Requirements: Can you reproduce the listing exactly, from the line containing "I will 555,482." through the line containing "Action: tap(300, 175)", and nothing else?
═══ Provided records
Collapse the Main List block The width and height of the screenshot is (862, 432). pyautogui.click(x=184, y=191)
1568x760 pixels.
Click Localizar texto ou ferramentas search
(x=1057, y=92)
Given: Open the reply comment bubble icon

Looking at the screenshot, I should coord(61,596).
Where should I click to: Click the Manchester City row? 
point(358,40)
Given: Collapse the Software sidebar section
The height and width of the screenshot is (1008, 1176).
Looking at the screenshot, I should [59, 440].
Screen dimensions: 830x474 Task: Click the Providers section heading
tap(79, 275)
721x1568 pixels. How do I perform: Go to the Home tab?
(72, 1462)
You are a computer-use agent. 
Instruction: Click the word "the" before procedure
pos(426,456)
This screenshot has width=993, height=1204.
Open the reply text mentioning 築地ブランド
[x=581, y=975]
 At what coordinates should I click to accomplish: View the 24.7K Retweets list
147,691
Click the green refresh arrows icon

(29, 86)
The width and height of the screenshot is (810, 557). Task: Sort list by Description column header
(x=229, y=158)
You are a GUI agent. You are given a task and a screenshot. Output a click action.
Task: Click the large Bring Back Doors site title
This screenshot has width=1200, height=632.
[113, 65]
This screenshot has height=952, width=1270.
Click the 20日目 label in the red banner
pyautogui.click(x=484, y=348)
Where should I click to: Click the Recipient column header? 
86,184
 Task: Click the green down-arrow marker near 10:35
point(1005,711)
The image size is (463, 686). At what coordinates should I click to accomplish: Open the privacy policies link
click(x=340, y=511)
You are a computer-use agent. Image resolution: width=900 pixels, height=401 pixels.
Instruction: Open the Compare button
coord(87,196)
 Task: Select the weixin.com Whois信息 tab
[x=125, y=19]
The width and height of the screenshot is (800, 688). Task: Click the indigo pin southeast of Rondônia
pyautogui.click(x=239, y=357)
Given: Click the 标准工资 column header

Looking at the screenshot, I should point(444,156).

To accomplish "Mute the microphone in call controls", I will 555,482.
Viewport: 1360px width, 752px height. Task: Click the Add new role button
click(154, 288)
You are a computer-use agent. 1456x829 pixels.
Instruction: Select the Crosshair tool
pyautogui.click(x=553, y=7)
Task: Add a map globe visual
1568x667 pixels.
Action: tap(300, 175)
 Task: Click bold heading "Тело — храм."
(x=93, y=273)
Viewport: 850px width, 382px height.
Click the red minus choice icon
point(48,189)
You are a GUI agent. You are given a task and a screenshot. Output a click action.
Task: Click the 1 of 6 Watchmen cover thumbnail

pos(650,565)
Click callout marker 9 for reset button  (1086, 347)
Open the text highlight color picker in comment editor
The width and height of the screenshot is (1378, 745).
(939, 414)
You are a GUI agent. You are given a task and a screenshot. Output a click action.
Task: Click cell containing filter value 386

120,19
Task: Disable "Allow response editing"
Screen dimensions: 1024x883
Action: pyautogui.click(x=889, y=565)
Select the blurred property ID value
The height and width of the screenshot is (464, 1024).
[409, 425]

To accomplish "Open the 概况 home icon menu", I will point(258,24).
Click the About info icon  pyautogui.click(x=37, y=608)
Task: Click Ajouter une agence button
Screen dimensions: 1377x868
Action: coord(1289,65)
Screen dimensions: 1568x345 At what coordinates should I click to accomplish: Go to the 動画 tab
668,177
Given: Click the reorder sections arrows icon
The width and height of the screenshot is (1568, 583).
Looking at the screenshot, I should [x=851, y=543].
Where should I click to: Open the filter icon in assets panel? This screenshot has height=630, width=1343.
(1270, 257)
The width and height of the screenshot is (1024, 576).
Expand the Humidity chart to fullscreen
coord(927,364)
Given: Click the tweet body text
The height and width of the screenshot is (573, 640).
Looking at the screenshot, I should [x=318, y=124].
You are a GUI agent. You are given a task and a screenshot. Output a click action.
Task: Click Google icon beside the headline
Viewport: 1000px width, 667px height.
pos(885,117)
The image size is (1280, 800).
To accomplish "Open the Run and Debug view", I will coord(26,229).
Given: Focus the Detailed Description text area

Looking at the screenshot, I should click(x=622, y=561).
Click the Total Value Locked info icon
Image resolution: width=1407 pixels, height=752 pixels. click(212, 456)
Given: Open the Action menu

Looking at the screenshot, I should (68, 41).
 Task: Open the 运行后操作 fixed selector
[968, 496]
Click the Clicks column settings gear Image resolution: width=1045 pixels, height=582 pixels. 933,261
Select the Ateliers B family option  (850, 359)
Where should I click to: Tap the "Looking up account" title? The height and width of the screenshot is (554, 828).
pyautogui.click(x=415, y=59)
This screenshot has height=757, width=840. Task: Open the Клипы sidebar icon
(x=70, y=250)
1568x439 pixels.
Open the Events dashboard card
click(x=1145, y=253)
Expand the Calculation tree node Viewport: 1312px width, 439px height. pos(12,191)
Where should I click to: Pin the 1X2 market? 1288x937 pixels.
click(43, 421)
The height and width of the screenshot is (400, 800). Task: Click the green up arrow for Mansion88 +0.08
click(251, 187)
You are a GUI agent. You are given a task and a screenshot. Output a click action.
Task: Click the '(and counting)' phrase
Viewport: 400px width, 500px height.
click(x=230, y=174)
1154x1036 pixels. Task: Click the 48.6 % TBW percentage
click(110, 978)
══════
Solution for this task:
To accomplish "Mute the microphone in call controls", I will 555,482.
Viewport: 1360px width, 752px height. Task: Click the Add new role button
click(154, 288)
You are a computer-use agent. 1456x829 pixels.
Instruction: Select the Crosshair tool
pyautogui.click(x=553, y=7)
Task: Add a map globe visual
1568x667 pixels.
Action: tap(300, 175)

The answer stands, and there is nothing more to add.